Before all is said and done, the county will probably have to buy property along the Altama Connector from Golden Corral, Home Depot, SunTrust, Applebees, Long John Silver and “everything on the north side” of the connector.
“That’s where all the improvements are going to go, to that one side,” Pierce said.
He said the county administration has reached out to other companies looking for a better price and found no takers.
While committee member David O’Quinn felt the county had little choice, others didn’t like it.
“I don’t have a problem. I don’t think we have any other options at this point,” O’Quinn said.
“Why don’t you go ahead and make the motion, it’s giving me heartburn,” responded committee member Bill Brunson.
Brunson said he’d negotiated for right of way on behalf of the county shortly after being elected to serve on the county commission and didn’t want to pay Pond & Company.
Despite the resistance, the committee voted 3-0 to approve the change order.

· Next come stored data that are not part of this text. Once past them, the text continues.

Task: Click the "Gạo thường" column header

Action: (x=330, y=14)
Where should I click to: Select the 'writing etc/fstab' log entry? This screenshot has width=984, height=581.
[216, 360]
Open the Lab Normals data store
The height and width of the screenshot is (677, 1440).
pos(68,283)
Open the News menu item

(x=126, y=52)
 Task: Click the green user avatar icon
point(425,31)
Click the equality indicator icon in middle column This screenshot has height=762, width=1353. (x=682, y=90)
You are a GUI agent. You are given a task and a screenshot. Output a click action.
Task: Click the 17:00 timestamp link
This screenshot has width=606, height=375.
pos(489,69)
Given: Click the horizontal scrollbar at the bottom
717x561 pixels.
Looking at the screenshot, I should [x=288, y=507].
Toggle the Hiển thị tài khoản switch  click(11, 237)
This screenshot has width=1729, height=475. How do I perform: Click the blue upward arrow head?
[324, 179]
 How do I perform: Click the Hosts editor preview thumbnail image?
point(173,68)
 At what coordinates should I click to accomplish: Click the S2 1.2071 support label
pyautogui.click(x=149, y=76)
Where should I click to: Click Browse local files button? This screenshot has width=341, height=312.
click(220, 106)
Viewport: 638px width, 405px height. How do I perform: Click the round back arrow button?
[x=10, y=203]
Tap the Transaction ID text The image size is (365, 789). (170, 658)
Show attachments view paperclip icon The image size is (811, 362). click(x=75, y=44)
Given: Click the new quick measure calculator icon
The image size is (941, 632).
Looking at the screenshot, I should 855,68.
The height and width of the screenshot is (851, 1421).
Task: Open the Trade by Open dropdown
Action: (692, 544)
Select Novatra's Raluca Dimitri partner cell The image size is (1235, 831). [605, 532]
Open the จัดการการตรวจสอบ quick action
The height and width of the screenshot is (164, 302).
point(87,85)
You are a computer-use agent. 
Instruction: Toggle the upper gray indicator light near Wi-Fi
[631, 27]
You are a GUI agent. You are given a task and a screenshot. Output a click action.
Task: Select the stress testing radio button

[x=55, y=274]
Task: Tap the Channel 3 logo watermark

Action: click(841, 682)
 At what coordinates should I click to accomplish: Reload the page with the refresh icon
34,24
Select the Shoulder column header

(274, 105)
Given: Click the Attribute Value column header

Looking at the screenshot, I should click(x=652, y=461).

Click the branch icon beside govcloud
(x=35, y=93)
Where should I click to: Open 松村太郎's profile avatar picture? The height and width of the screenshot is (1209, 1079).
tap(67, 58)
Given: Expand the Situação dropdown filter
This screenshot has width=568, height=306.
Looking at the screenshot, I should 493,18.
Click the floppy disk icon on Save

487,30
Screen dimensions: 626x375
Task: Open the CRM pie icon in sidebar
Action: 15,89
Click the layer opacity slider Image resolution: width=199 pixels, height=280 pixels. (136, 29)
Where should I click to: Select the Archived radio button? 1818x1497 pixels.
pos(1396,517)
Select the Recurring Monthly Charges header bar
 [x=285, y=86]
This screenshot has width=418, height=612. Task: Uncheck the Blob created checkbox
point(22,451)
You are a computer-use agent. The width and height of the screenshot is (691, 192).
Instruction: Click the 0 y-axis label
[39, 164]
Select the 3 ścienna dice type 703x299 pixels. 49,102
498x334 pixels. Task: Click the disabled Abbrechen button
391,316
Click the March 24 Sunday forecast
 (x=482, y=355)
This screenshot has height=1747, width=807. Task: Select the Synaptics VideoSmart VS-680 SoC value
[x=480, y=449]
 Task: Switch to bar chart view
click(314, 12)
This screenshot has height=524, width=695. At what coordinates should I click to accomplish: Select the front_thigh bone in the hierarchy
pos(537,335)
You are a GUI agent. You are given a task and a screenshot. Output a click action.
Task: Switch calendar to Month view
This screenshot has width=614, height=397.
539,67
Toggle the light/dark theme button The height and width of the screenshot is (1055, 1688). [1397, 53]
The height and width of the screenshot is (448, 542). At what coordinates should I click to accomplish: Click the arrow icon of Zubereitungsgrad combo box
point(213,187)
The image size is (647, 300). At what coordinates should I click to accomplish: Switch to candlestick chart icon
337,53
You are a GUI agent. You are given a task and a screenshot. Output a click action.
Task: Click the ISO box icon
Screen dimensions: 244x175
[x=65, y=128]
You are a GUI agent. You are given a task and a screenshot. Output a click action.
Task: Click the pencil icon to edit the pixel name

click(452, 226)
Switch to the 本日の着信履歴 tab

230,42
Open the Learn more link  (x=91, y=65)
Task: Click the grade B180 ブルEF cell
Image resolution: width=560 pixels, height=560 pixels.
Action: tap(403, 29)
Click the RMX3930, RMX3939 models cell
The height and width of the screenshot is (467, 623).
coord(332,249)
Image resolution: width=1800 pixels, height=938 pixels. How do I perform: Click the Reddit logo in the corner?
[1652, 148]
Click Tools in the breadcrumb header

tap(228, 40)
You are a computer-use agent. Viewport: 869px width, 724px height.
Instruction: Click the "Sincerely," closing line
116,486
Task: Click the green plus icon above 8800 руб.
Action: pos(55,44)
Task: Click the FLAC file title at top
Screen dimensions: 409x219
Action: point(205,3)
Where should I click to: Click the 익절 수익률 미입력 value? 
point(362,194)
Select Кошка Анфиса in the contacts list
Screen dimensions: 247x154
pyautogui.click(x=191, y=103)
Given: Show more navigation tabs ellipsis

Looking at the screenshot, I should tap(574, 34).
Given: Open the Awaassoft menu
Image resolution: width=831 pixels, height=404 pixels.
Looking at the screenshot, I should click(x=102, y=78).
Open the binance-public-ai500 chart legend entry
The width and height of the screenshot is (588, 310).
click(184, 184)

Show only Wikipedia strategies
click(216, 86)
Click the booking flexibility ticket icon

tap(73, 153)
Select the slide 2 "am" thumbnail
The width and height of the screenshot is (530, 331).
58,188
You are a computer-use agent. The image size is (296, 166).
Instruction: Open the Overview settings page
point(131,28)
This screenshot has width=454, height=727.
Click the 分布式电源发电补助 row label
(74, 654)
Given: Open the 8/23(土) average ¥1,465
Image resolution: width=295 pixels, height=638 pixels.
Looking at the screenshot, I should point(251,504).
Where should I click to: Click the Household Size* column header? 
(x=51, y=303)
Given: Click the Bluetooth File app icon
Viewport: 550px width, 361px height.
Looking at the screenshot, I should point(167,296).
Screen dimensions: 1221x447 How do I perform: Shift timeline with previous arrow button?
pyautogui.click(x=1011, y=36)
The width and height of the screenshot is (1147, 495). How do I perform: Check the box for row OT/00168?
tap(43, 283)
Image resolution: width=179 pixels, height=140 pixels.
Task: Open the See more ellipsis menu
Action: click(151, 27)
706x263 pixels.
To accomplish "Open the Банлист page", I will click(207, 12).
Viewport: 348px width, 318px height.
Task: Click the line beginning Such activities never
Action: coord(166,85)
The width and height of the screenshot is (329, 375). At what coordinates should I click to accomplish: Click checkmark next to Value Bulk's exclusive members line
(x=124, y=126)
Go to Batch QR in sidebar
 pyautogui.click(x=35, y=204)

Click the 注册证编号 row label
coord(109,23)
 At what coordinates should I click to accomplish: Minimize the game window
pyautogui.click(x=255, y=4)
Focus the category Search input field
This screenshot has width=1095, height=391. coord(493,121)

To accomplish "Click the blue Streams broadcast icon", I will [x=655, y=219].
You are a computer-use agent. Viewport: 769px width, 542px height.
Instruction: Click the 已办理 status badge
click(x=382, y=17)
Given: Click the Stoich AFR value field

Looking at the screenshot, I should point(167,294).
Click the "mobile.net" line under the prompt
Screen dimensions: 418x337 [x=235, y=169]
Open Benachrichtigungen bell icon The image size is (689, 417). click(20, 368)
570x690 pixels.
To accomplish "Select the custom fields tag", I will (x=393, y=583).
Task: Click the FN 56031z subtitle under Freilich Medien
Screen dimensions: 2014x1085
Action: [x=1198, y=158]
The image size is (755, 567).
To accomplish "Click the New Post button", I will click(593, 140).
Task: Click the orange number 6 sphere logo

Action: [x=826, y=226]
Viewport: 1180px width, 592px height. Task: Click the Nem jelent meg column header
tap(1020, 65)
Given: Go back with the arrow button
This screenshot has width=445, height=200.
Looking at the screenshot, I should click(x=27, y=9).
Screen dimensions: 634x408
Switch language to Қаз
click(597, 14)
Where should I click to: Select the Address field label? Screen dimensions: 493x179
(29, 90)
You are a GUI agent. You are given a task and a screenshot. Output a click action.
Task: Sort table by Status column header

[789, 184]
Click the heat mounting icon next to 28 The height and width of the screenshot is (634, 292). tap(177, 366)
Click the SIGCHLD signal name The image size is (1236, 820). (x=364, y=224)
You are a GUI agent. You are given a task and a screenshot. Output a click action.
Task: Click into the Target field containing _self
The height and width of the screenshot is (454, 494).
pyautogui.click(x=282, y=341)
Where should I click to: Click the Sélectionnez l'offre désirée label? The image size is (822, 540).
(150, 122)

In other business, the committee recommended the county commission pay $154,990 to update its old call handling system.
“The main reason why that replacement is taking place at this time is because we had a contract with AT&T, and they’re dropping that system. They’re no longer providing that product,” said county IT Manager John Catron.
He added that the current system has been out of date for years and that this seemed like a good opportunity to upgrade.
“What we’ve done is, we looked at a number of systems, and we settled on Motorola Callworks,” Catron said.
It’s a good choice from functionality and price standpoints, Catron said, and comes with many modern features.
It’s especially useful for the county’s public safety agencies, said 911 Director Steve Usher, as the system can pinpoint a cellphone’s location “accurate to the size of a dime.”
The committee also voted to recommend the county commission:
• Contract Bull City Financial Solutions to handle ambulance fee debt collection.
• Renew the county’s workers’ compensation insurance with the Association of County Commissioners of Georgia.
• Accept a $10,000 donation from the estate of Ms. Lee Scheinman for Glynn County Animal Control.
• Accept a $300 grant from the Bissell Pet Foundation for Glynn County Animal Control.
• Accept a $6,000 grant for Glynn County Superior Court’s drug court program.
The committee’s next meeting is scheduled for Jan. 17.